Apa yang terjadi pada organisasinya? Organisasinya yang terus menggelembung karena berkembangnya bisnis si konglomerat, diisi oleh orang-orang yang hanya kuat melaksanakan operasional perusahaan. Bukan orang-orang yang melakukan perbaikan terus menerus, bersemangat untuk mengembangkan dan meremajakan perusahaan sehingga selalu tanggap terhadap tuntutan perubahan zaman. Apa akibatnya? Semua orang waswas dan tidak bisa memprediksi apa yang akan terjadi bila si konglomerat tidak ada lagi. Pemimpin tidak bisa menjadi kreatif dan inovatif seorang diri. Dia harus mampu membangun budaya tersebut di dalam organisasi. It’s not about your creativity but your team’s creativity.
Kita tahu bahwa banyak perusahaan perusahaan start up mengandalkan dan bertumbuh dari inspirasi inovasi sebuat tim. Bahkan, setelah perusahaan seperti Google dan Facebook menjadi besar seperti raksasa, para pemimpinnya masih menjaga suasana kreatif inovatif di dalam organisasi. Mereka yakin bahwa sekali berkubang dalam praktik yang lama dan terjebak dalam comfort zone, perusahaan akan tergilas. Itulah sebabnya para pemimpin kreatif ini berfokus dan respek pada pemikiran dan ide-ide timnya. Bahkan, disrupsi dan interupsi dibudayakan sebagai pendekatan yang positif. Kebebasan berpikir dianggap sebagai hal yang berharga, dan terus diamankan. Kesalahan-kesalahan dipelajari dan disambut secara positif.
Bandingkan dengan perusahaan lain yang seringkali mem-peties-kan kesalahan demi menyelamatkan muka. Dari sini kita bisa belajar membedakan perusahaan yang tidak mempunyai semangat berinovasi dengan yang berkembang laju walaupun tidak bermodal besar. Rasa percaya yang beredar bukan sekadar rasa percaya terhadap adanya kejujuran, loyalitas dan fairness, tetapi rasa percaya pada ide yang masih belum terealisasi, mentah, sebagai komoditi yang berharga.

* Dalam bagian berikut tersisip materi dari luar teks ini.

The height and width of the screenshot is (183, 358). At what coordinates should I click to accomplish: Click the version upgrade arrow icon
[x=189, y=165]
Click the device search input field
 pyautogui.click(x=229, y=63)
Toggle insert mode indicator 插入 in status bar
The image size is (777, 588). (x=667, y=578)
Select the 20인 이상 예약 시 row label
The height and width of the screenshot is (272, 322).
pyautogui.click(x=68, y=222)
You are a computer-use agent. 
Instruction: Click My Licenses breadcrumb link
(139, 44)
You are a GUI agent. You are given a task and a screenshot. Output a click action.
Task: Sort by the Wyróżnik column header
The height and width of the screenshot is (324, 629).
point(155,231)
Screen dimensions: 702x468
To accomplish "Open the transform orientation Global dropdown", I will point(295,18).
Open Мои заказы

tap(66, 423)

Motivasi dan inspirasi tidak sama
Bila pada dekade lalu kita sangat percaya bahwa motivasi bisa mempertahankan kinerja institusi atau perusahaan, sekarang motivasi saja tidaklah cukup. Bahkan, sekedar imajinasi, tanpa kelanjutan menjadi inspirasi, tetap belum memadai. Dari mana kita bisa mendapatkan semua ini? Kunci dari bertumbuhnya inspirasi adalah perbedaan. Kita semua berbeda. Kita pun perlu tahu mengapa dan sejauh mana kita berbeda dari orang lain.

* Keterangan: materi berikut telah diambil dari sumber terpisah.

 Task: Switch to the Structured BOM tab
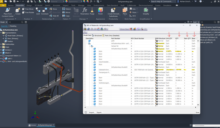point(97,36)
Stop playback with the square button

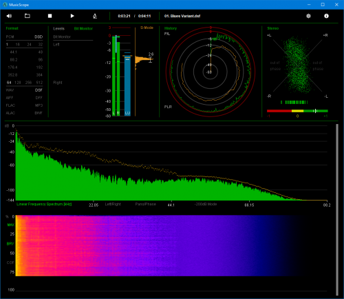click(x=50, y=16)
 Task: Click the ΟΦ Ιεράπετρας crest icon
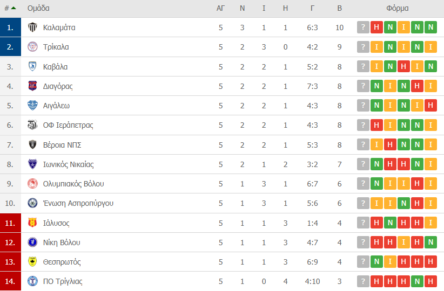point(32,125)
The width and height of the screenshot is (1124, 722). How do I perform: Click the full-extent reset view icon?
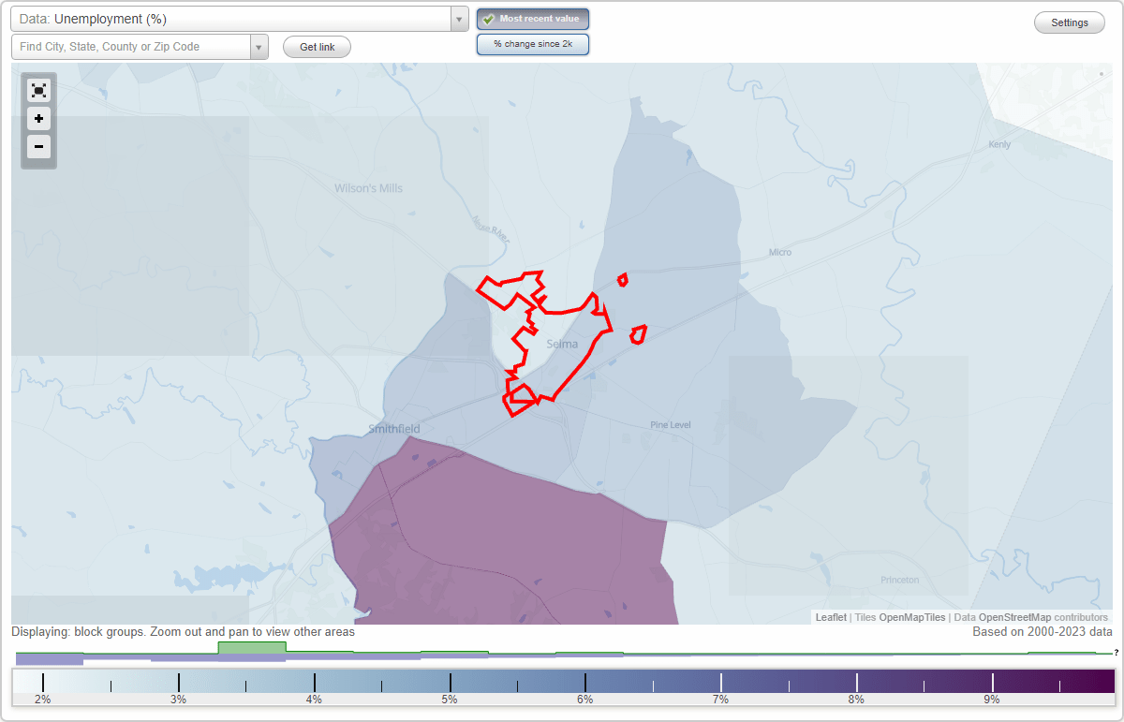tap(38, 90)
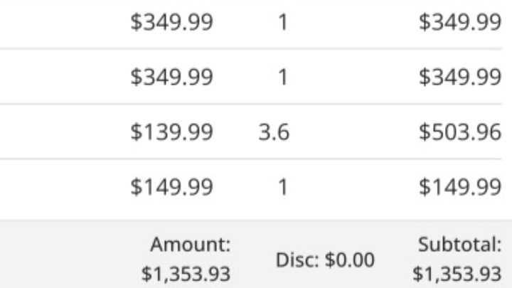This screenshot has width=512, height=288.
Task: Click the Subtotal: label
Action: (x=460, y=244)
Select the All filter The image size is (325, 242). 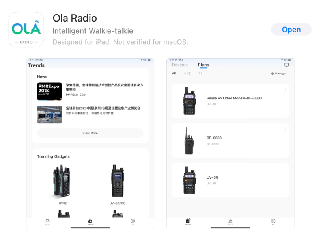tap(174, 74)
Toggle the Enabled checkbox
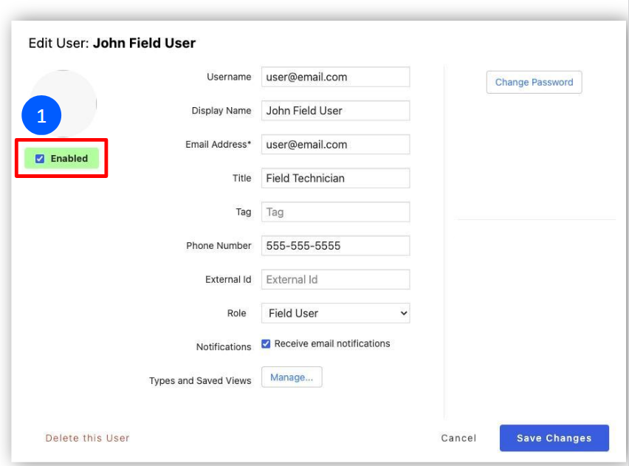This screenshot has width=629, height=466. pyautogui.click(x=40, y=159)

Bila kita menyadari, mengenali dan bisa menggambarkan perbedaan, kita bisa bekerja lebih baik dalam tim karena kita bisa menghargai orang lain lengkap dengan keberbedaannya. Kita bisa menelaah tim kita sendiri. Mereka semua memiliki perbedaan kebutuhan, sifat, karakter, dan pendekatan. Menjadikan orang lain inspirasi kita bisa membuat pemikiran kita berkembang dan kreatif. Pemimpin kreatif perlu mampu memfasilitasi keberbedaan individual ini sampai ke titik optimal karena keberbedaan ini menjadi modal yang lebih besar untuk berkinerja. Perbedaan individual ini bisa dirasakan pelanggan, orang luar, dan anggota tim sebagai sesuatu yang unik.
Mempraktikkan Kreativitas
Semua orang sudah tahu, bahwa comfort zone berbahaya. Tetapi apa yang sudah kita lakukan agar orang bisa melompat keluar kandang dan membuat perbedaan? Steve Jobs, bahkan sampai Martin Luther King, selalu mulai dari diri sendiri. Mereka selalu memprovokasi diri untuk bergerak dan mengambil tindakan. Mereka selalu mencari kemungkinan baru. Mereka menginvestigasi perubahan dan selalu mempertanyakan mengapa orang lain tidak berubah. Agar senantiasa bisa bergerak dan mendapat kesempatan baru ini, kita tidak bisa hanya mengandalkan pengetahuan dan kerja logika kita. Kita perlu juga mengasah intuisi kita. Intellect without intuition makes for a smart person without impact.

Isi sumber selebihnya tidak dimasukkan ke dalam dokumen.